# Work instruction
Repeat the data word for word, excluding every picture.

# Provided entries
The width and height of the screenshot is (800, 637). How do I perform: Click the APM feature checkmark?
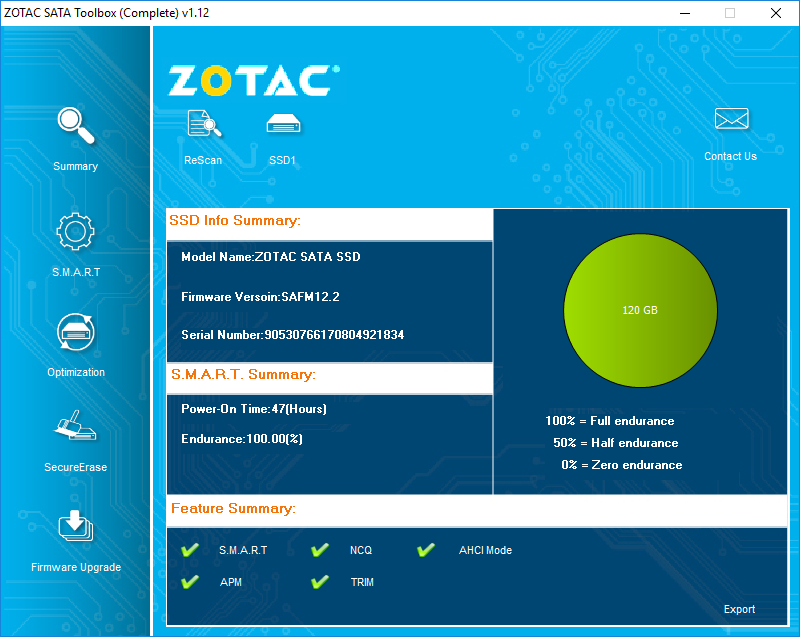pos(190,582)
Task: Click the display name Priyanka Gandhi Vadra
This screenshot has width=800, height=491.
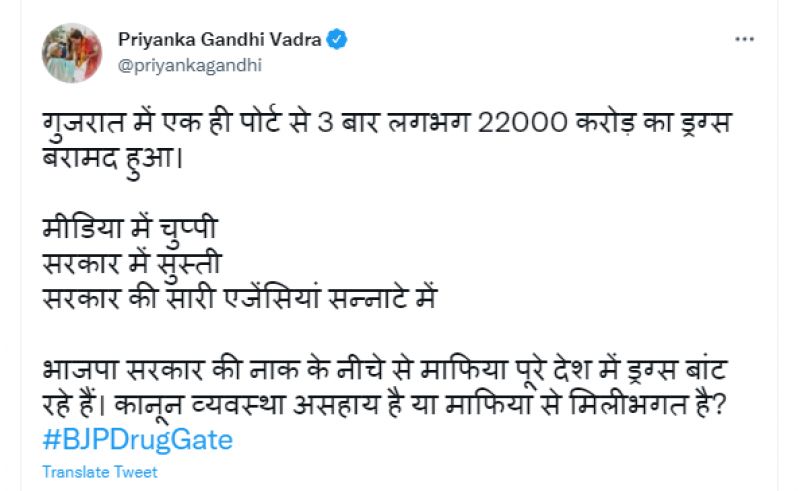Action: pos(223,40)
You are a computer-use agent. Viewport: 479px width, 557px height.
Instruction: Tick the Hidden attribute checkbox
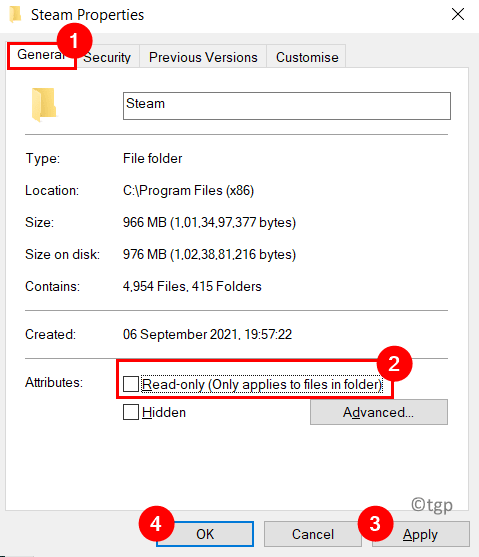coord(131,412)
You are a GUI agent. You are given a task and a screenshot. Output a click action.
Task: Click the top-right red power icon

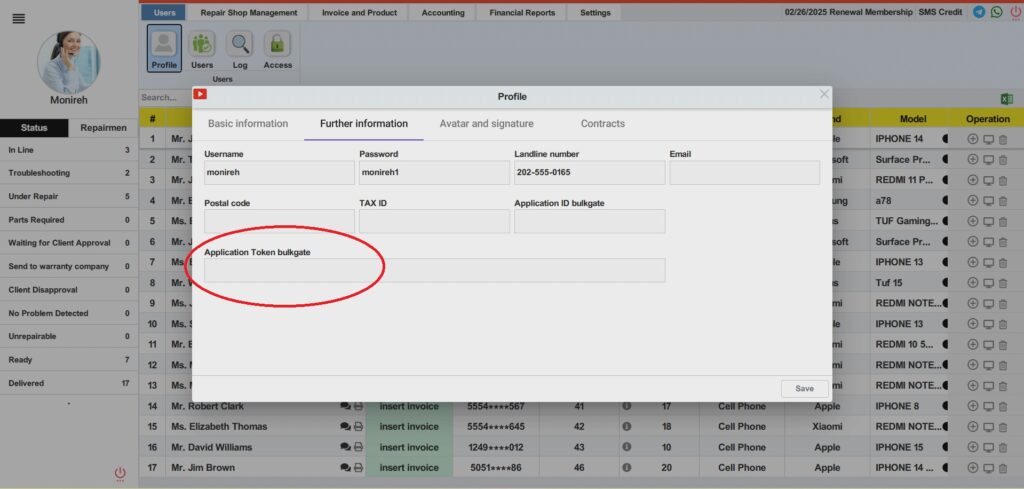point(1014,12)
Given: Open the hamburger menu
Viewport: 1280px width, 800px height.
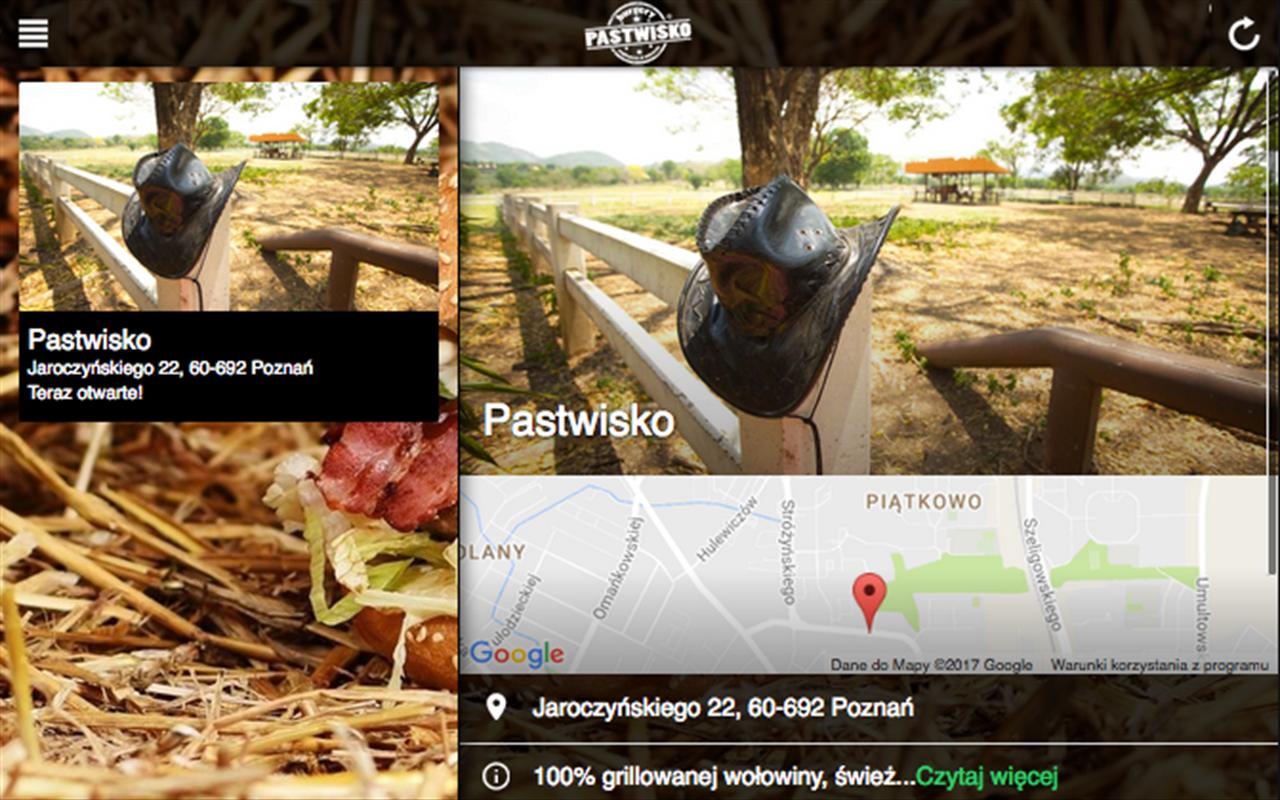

# Answer box
The width and height of the screenshot is (800, 637). How do I perform: Click the APM feature checkmark?
pos(190,582)
Task: Click the display name Priyanka Gandhi Vadra
This screenshot has width=800, height=491.
Action: pos(223,40)
You are a computer-use agent. Viewport: 479px width, 557px height.
Instruction: Tick the Hidden attribute checkbox
coord(131,412)
You are a GUI agent. You are given a task and a screenshot. Output a click action.
Task: Click the top-right red power icon

point(1014,12)
Given: Open the hamburger menu
Viewport: 1280px width, 800px height.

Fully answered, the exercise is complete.